Winner of the prestigious Silver Berlin Bear for Best Screenplay at the Berlin International Festival, and nominated for Best Film, Kontinental ’25 is acclaimed Romanian filmmaker Radu Jude’s follow-up to his award-winning film Do Not Expect Too Much From The End Of The World, and the controversial Golden Berlin Bear winner Bad Luck Banging or Loony Porn. Once again he casts his sardonic eye on the modern world with dry, and often unexpected, wit - not to mention the occasional dinosaur statue.
Eszter Tompa (who appears in Jude’s forthcoming take on the Bram Stoker classic Dracula) stars as a bailiff caught in a moral quandary after a tragedy occurs connected to her work, in a film that is urgently up to the minute and strikingly provocative. The Daily Beast says: “at once incisive and ambiguous, it’s proof that Jude is operating on a completely different level than most of his contemporaries.”

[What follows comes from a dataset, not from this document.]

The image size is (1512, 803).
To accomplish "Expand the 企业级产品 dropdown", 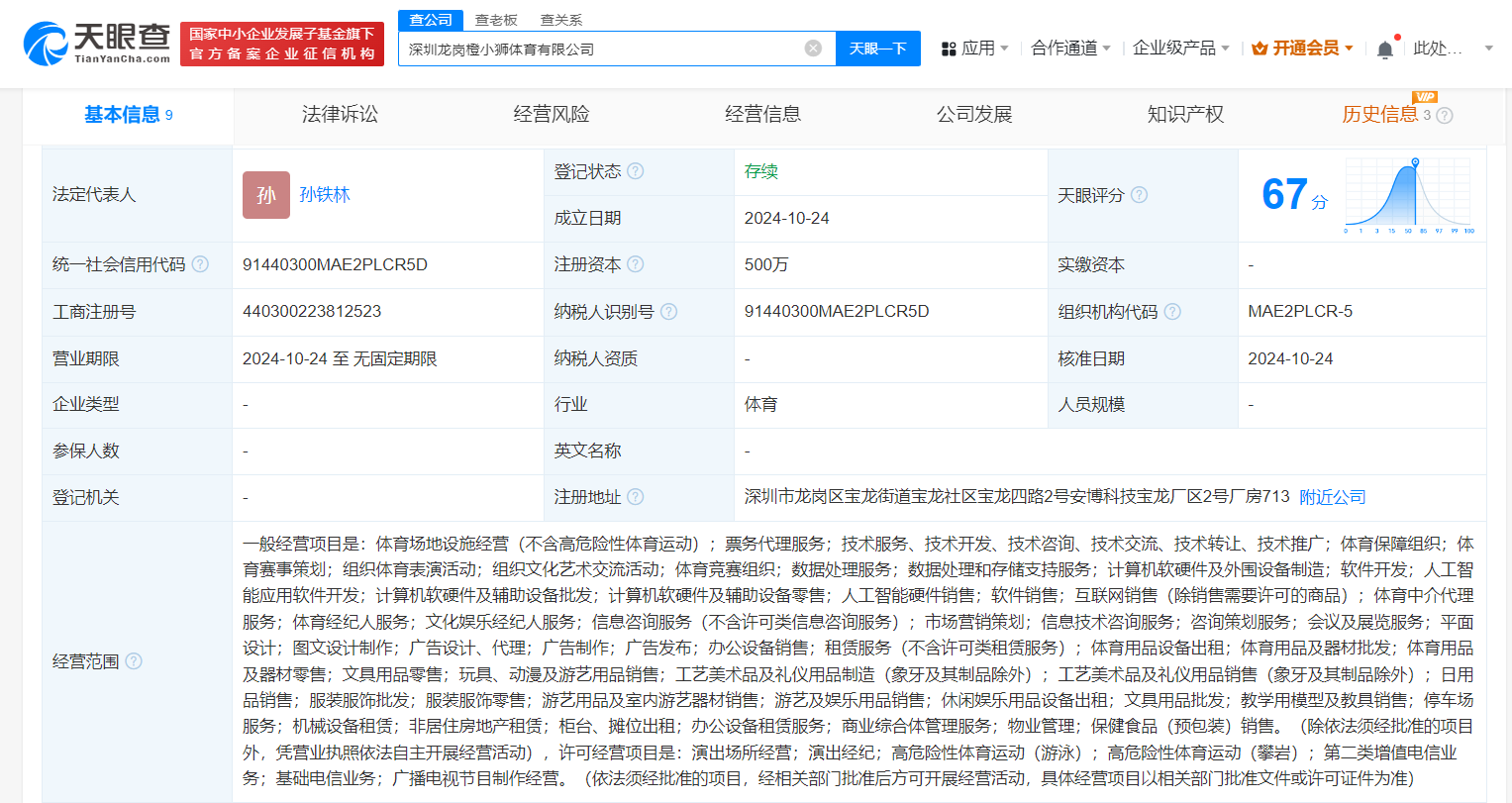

Shooting back-to-back with his Dracula project, Jude’s film was made in 10 days and shot on an iPhone - giving it a naturalistic energy, and allowing the writer/director to say what he wanted to say on his own terms. “Many films about poverty or social violence are made with multimillion-dollar budgets,” says Jude. “There’s a mismatch sometimes, and I wanted to push against that.”
A playful, persuasive homage to Roberto Rossellini’s Europe ’51, but definitely unique and surprising, Jude shows once again that he is one of the most innovative, exciting and daring directors working today.
SYNOPSIS
Orsolya is a bailiff in Cluj, the main city in Transylvania. One day she must evict a homeless man who lives in the basement of a building. An unexpected event creates a moral crisis she tries to solve as best she can.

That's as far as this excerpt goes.